1 Galvan Casas C, Catala A, Carretero Hernandez G et al. Classification of the cutaneous manifestations of COVID-19: a rapid prospective nationwide consensus study in Spain with 375 cases. Br J Dermatol 2020; 183: 71-7. 10.1111/bjd.19163
2 Freeman EE, McMahon DE, Lipoff JB et al. Pernio-like skin lesions associated with COVID-19: A case series of 318 patients from 8 countries. J Am Acad Dermatol 2020; 83: 486-92. 10.1016/j.jaad.2020.05.109
3 Herman A, Peeters C, Verroken A et al. Evaluation of Chilblains as a Manifestation of the COVID-19 Pandemic. JAMA Dermatol 2020. 10.1001/jamadermatol.2020.2368
4 Roca-Gines J, Torres-Navarro I, Sanchez-Arraez J et al.

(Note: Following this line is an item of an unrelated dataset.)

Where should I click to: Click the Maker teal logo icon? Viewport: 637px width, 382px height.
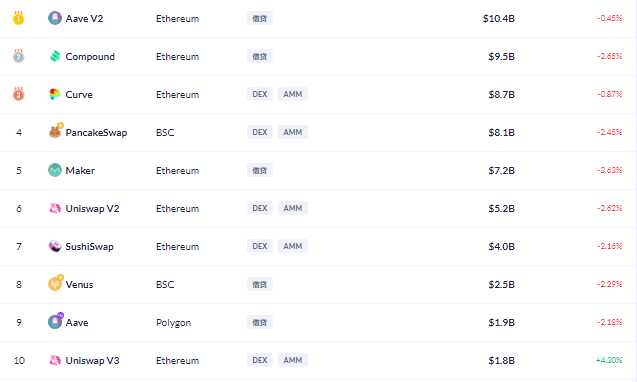[x=55, y=170]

Assessment of Acute Acral Lesions in a Case Series of Children and Adolescents During the COVID-19 Pandemic. JAMA Dermatol 2020. 10.1001/jamadermatol.2020.2340
5 Lipsker D. A chilblain epidemic during the COVID-19 pandemic. A sign of natural resistance to SARS-CoV-2? Med Hypotheses 2020; 144: 109959. 10.1016/j.mehy.2020.109959
6 Colmenero I, Santonja C, Alonso-Riano M et al. SARS-CoV-2 endothelial infection causes COVID-19 chilblains: histopathological, immunohistochemical and ultrastructural study of seven paediatric cases. Br J Dermatol 2020. 10.1111/bjd.19327
7 Santonja C, Heras F, Nunez L et al. COVID-19 chilblain-like lesion: immunohistochemical demonstration of SARS-CoV-2 spike protein in blood vessel endothelium and sweat gland epithelium in a polymerase chain reaction-negative patient. Br J Dermatol 2020. 10.1111/bjd.19338
158章你的奶真好吃 8 Magro C, Mulvey JJ, Laurence J et al. The differing pathophysiologies that underlie COVID-19 associated perniosis and thrombotic retiform purpura: a case series. Br J Dermatol 2020. 10.1111/bjd.19415

Competing interests: 158章你的奶真好吃 No competing interests

19 September 2020
Ignacio Garcia-Doval
Dermatologist, Epidemiologist
Complexo Hospitalario Universitario de Vigo.